---- Data for processing
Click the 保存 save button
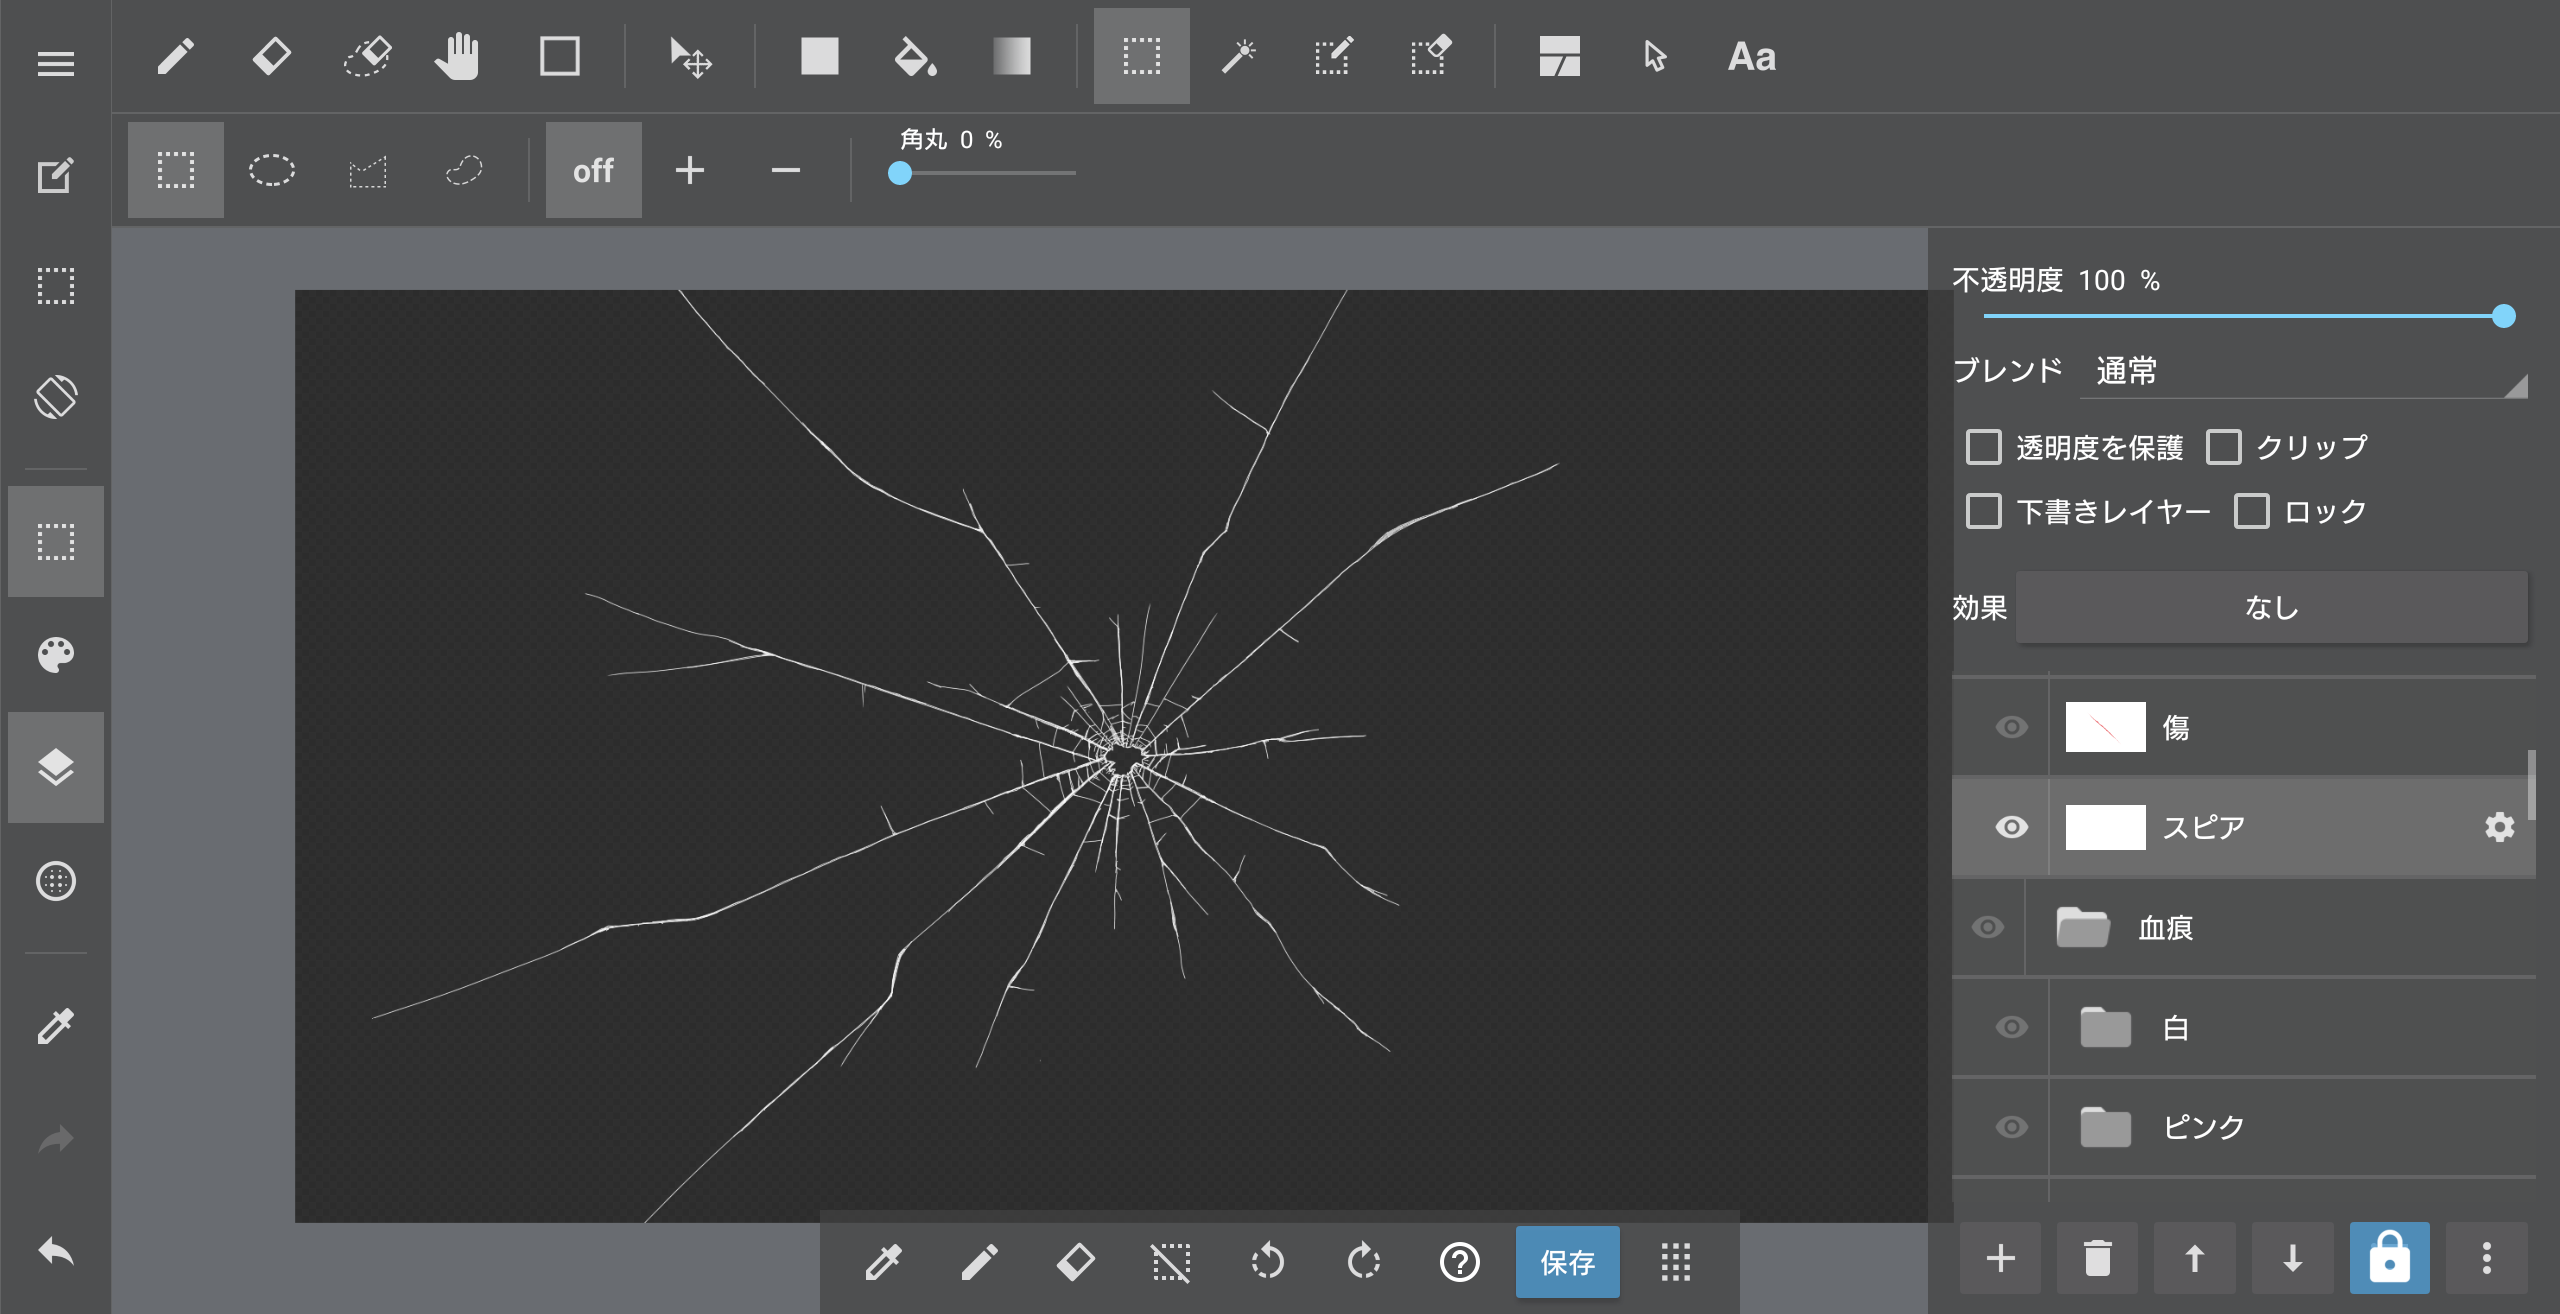2560x1314 pixels. tap(1567, 1262)
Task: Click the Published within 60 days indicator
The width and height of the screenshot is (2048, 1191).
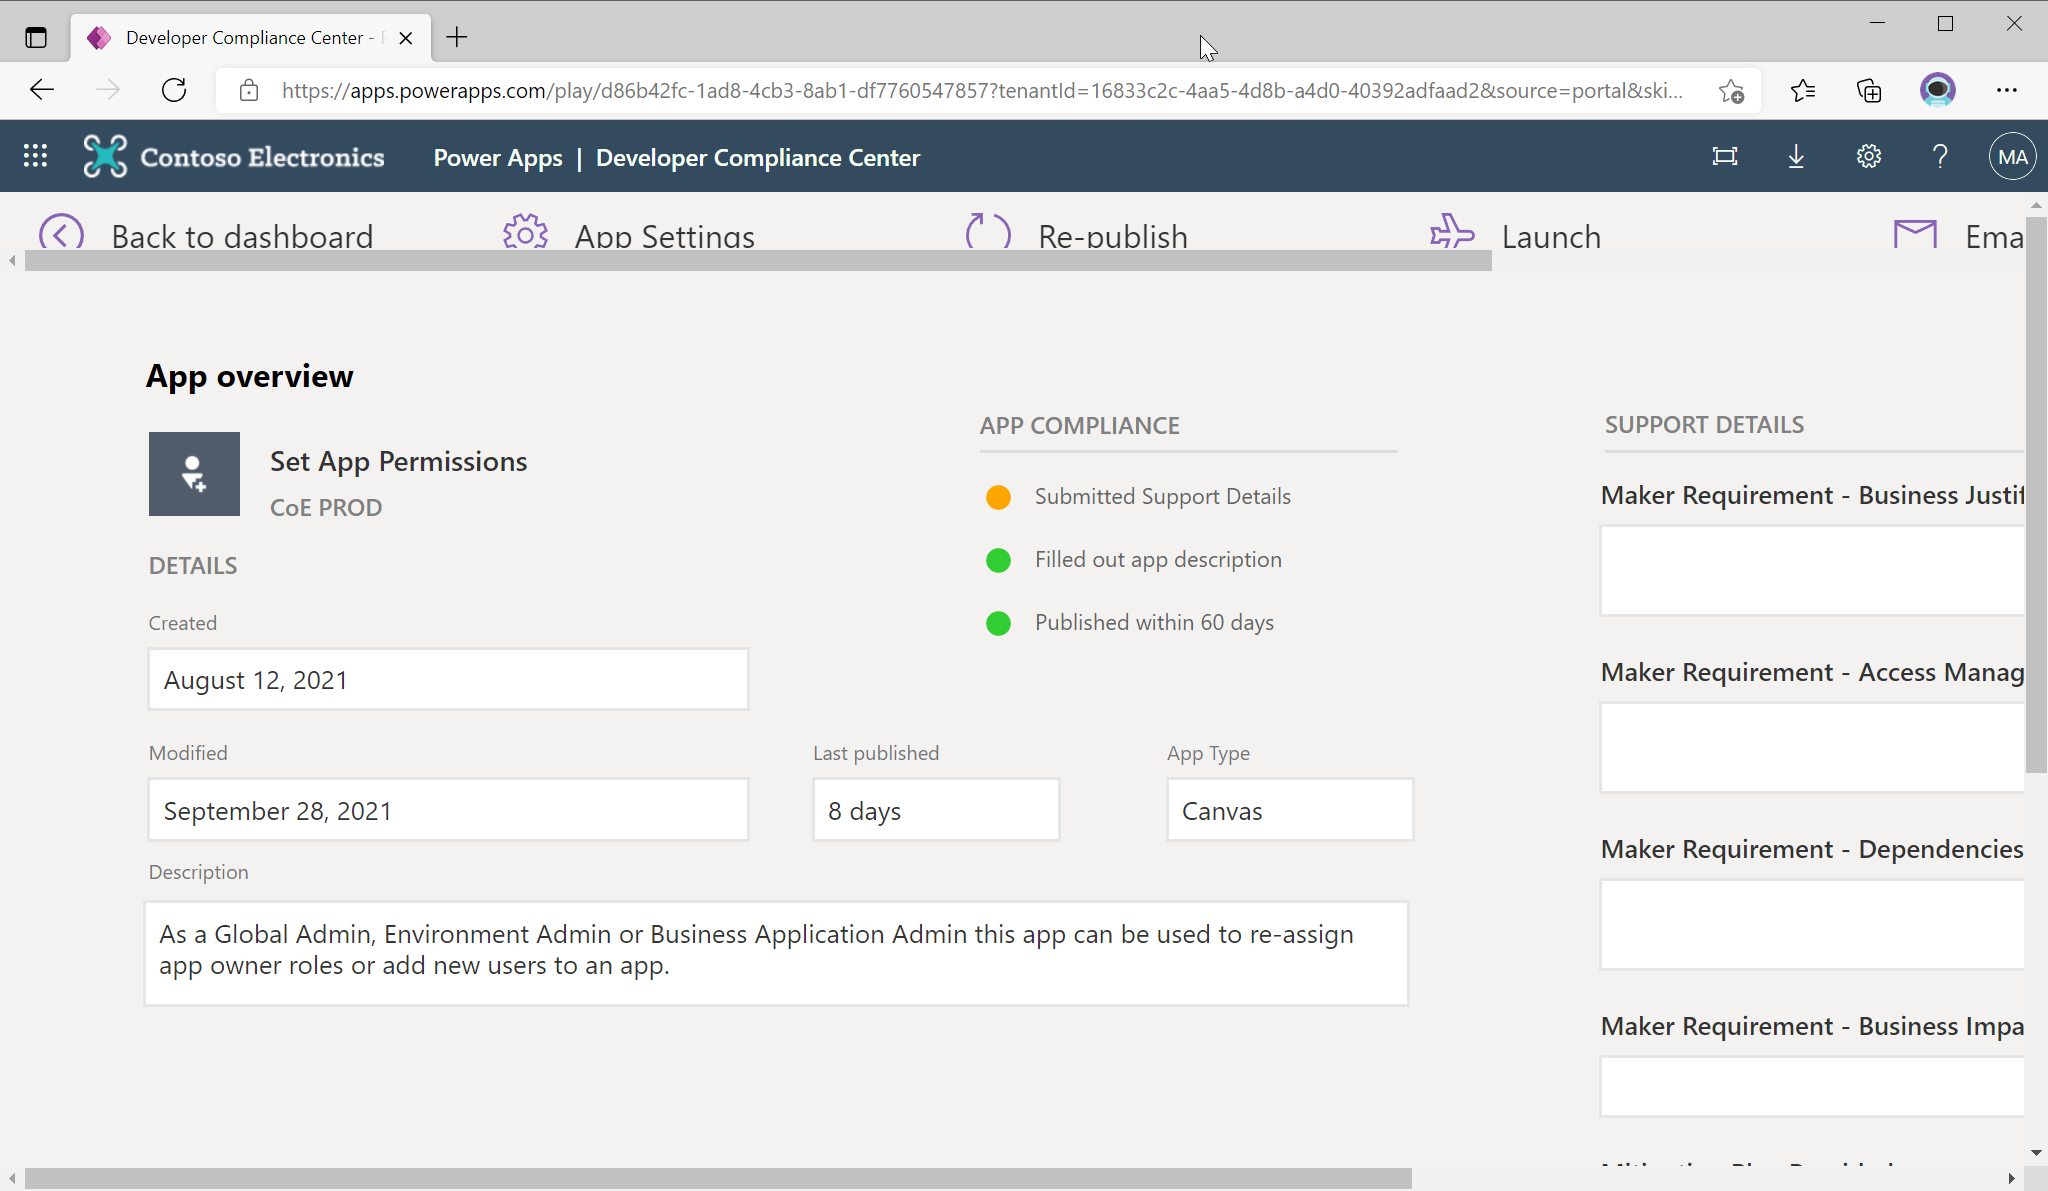Action: 998,623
--------
What is being asked: Your job is to repeat every entry exactly, keeping all pictures out of the copy.

Solution to this task:
Click the 保存 save button
2560x1314 pixels. tap(1567, 1262)
Task: Click the Published within 60 days indicator
The width and height of the screenshot is (2048, 1191).
Action: 998,623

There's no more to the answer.